Document passage:
=== Begin Enclosure ===
If signed into law, HB 771, a bill authored and proposed by Louisiana’s newest and most controversial state legislator, could provide tens of millions of dollars in taxpayer incentives to subsidize the construction of large-scale theme parks by tax-exempt churches and religious organizations. It’s an outrageous proposal, and what’s even more outrageous, the legislator behind the effort is suing the State of Kentucky for millions of dollars after it pulled the plug on new earth creationist Ken Ham’s ostentatious and delusional Noah’s Ark theme park.
Newly-minted Louisiana State Rep. Mike Johnson has deservedly earned an enormous amount of state and national attention after he introduced House Bill 707, the so-called “Marriage and Conscience Act,” which would allow private businesses the right to expressly discriminate against a broad set of customers based on their belief about same-sex marriage and would prohibit the government from effectively enforcing any potential anti-discrimination claims (in the event that the Supreme Court decides to expand marriage equality nationally when it rules this summer).
=== End Enclosure ===
Task list:
A - Repeat the HB 771 passage between "Newly-minted Louisiana State" and "rules this summer).", inclusive.
B - According to the HB 771 passage, what is House Bill 707 called?
C - Extend the HB 771 passage with a few sentences that pick up after its final sentence.
The lines placed after the HB 771 passage come from an unrelated source.

Input data:
=== Begin Enclosure ===
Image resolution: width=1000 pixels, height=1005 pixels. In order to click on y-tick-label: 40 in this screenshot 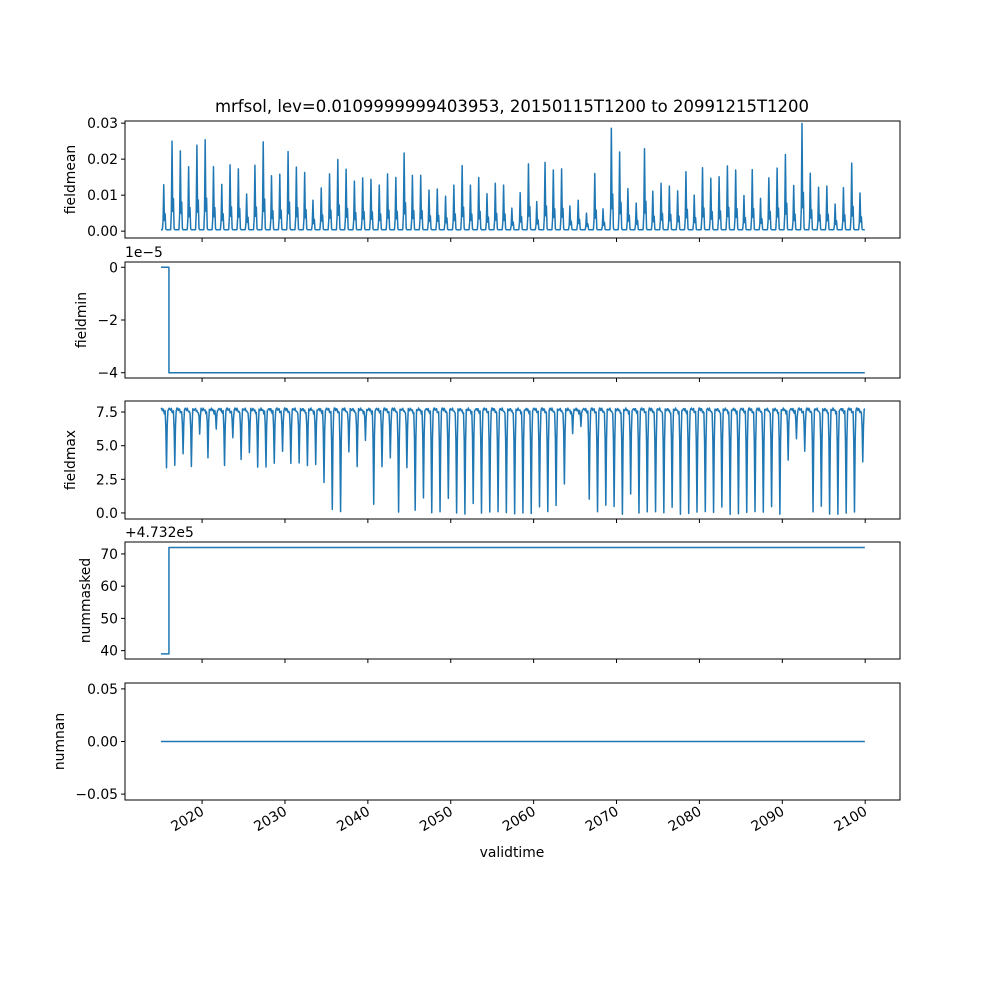, I will do `click(109, 652)`.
=== End Enclosure ===
Answers to the exercises:
A -
Newly-minted Louisiana State Rep. Mike Johnson has deservedly earned an enormous amount of state and national attention after he introduced House Bill 707, the so-called “Marriage and Conscience Act,” which would allow private businesses the right to expressly discriminate against a broad set of customers based on their belief about same-sex marriage and would prohibit the government from effectively enforcing any potential anti-discrimination claims (in the event that the Supreme Court decides to expand marriage equality nationally when it rules this summer).

B - The "Marriage and Conscience Act."

C -
Despite the backlash when similar bills were filed in Indiana and Arkansas, Gov. Bobby Jindal named Rep. Johnson’s proposal as one of his top three priorities during the current legislative session. Jindal’s also made this issue a centerpiece of his nascent, pending campaign for president and the subject of a recent, hugely controversial editorial he published in The New York Times. Notably, however, recent polling indicates that more than half of likely Louisiana voters oppose Johnson’s bill, and more than two in three voters disapprove of Jindal, making him the least popular governor in modern Louisiana history and the least-liked in the entire country.
Mike Johnson may be new to the Louisiana state legislature, but he is not new to the cause. He’s spent the bulk of his career as a lawyer working on cases involving the radical religious right. For a brief stint, he was the dean of Louisiana College’s failed law school; its president, Joe Aguillard, was, at the time, famous for his grandiosity and his bizarrely paranoid, almost totalitarian, leadership style. Aguillard fired an art professor after a student painted a nude portrait of an elderly woman; he seductively, creepily ate a live worm in front of the entire student body in order to demonstrate how he had conquered sin; he suspiciously agreed to providing one of his former assistants with a sizable severance package, after the assistant, a man in his mid-20s, was caught doing drugs and engaging in sexual acts with 18-year-old male students at a local motel, and he once called reporters at the local newspaper, The Town Talk, “tools of Satan” after the paper published a series of unflattering stories about the state of the college’s finances.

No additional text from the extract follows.